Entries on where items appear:
##############################

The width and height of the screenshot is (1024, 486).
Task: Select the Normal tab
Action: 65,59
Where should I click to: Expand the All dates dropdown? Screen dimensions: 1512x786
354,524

##############################

* What this task involves
Please copy every one of the rows above word for word.

* Response to this task
The width and height of the screenshot is (1024, 486).
Task: Select the Normal tab
Action: 65,59
Where should I click to: Expand the All dates dropdown? Screen dimensions: 1512x786
354,524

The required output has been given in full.